Тема и образ города вводят поэзию Венцловы в широкий контекст мировой литературы, поддерживают проблематику литовской культуры и свойственную поэту философичность. Странствие, путешествие, путь как тема несут в себе очень богатую топику и семантику — и мифологическую, и философскую, и литературную. У Венцловы на первом плане оказывается странствие как познание мира и себя: «Ведь писание [процесс] есть и непрекращающееся строительство и вечное странствие»[412].
Но и «за морями», например, улочка, едва отдалившаяся от парижской Place de Vosges («Париж пуст в середине июля…»), тут же выводит в закоулок вильнюсского района Užupis (Заречье):
За углом — обветшалая Place des Vosges,
Крылатый гений, во дворе балкон,
И бревна ненадежно подпирают своды,
Словно в Заречье. Сонный рабочий
Копает твердую землю.
Все равно — Иерихон это или цент Берлина (Mitte): ведь они, по словам поэта, могут вмещать / замещать вселенную. Город раздваивается: он во власти и мифа, и логоса, открыт и небу, и бездне.
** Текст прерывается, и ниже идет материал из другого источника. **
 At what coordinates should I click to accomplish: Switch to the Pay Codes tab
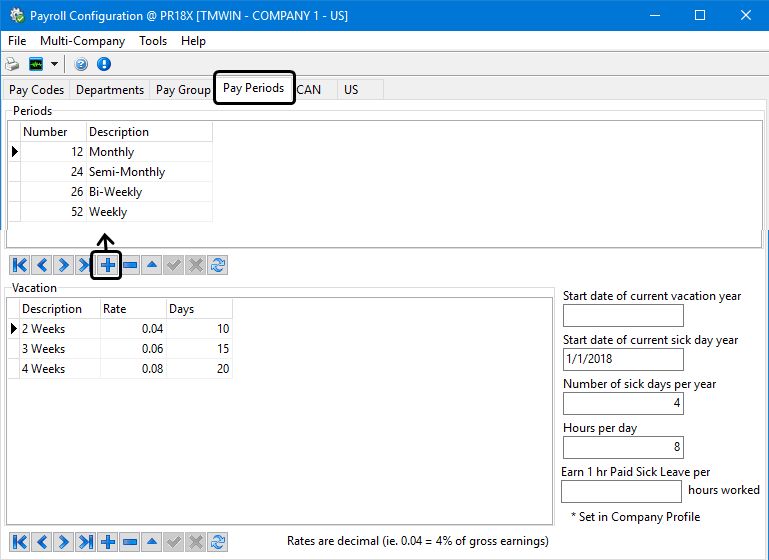[x=36, y=90]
В берлинском метро «картонный вагон» отправляется в небытие и даже «дальше, чем в никуда» — т. е. под Берлинской стеной и территорией Восточного Берлина (такая поездка в те годы была автору недоступна), где проходила как бы граница двух миров («Berlyno metro. Hallesches Tor»)[414]. Но «меняются планы городов», констатирует поэт.
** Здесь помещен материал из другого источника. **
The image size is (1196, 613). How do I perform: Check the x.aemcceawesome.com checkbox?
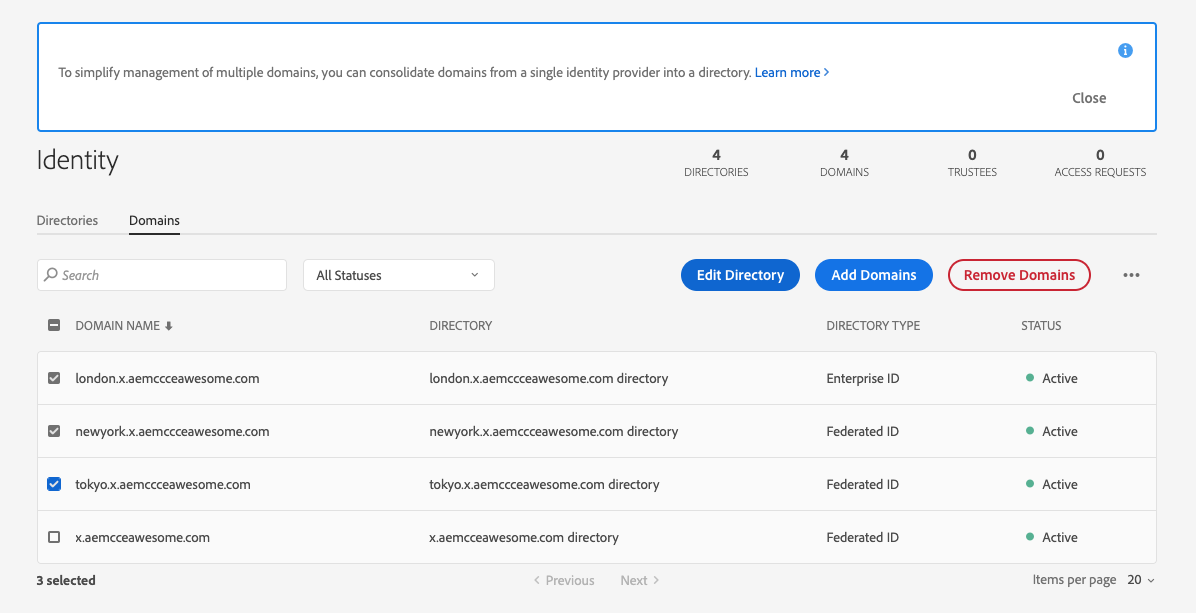(x=54, y=537)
Знаки города юности, словно скрытые до времени, опознаются во многих чужих городах. Может быть, именно Вильнюс, претворившись в память, сопровождал поэта в странствиях, снах, и открывался ему в других городах — или это память помещала его туда. К приведенным примерам можно добавить стихотворение «Осень в Копенгагене». Этот город увиден и прочувствован по-особенному. Стихотворение пронизано горечью и волнением от близости и одновременно недостижимости другого, вынужденно покинутого, — и поэт зорко фиксирует узнаваемые реалии: «знакомые облака катятся над Копенгагеном / слева», «липы», «знакомая соль», «барочная архитектура».
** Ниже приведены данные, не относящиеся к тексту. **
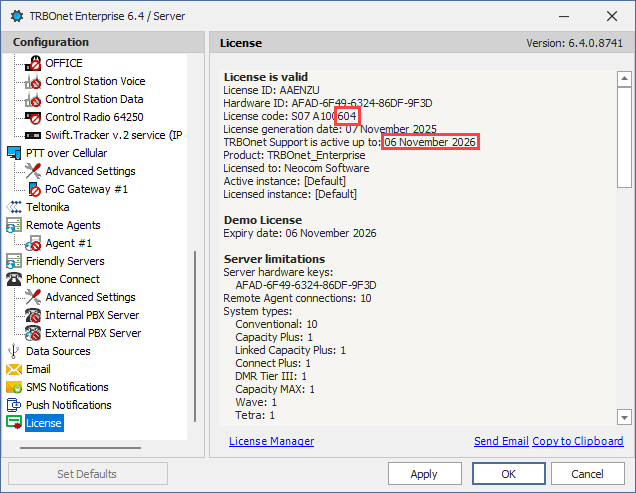Click the Push Notifications icon
636x493 pixels.
coord(14,405)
Память подает сигнал, и «…путник кладет вещи, / озирается на площади Анны, касается дерева, почти не понимает, / в каком он городе, / ведь день / переполнен черноватым привкусом родины. Парусник трется о берег, / и северное имя — отшлифованная горсть сонорных / перекатывается во рту»[415].
Но узнанное и знакомое море оборачивается Стиксом.
Никогда
Не вернуться домой. Провалиться в ничто, раствориться
В темноте. Растерять все. Как будто из книги страница
Вырвана, смысл утерян, вода
Прибывает в пробоину судна.
Только сердце стучит часовым механизмом точь-в-точь,
И сирены врывается голос — девический — в грязную ночь
По бессонную эту, бездомную сторону Зунда.
(Дословно: «Никогда / не вернуться домой. Закрыться, исчезнуть, провалиться / в осенней твердыне. Лишиться, чего суждено лишиться, / что еще таится рядом, / в старом пространстве, / и бьется сердце, хоть стыдно и грешно биться, / и чистая сирена проникает в замаранную ночь / по эту сторону Зунда»[417].)
Майкл Скэммелл, автор статьи о Венцлове, назвал это стихотворение «трагической элегией горькому вкусу отчуждения, который поэт испытал, находясь столь близко к дому»[418].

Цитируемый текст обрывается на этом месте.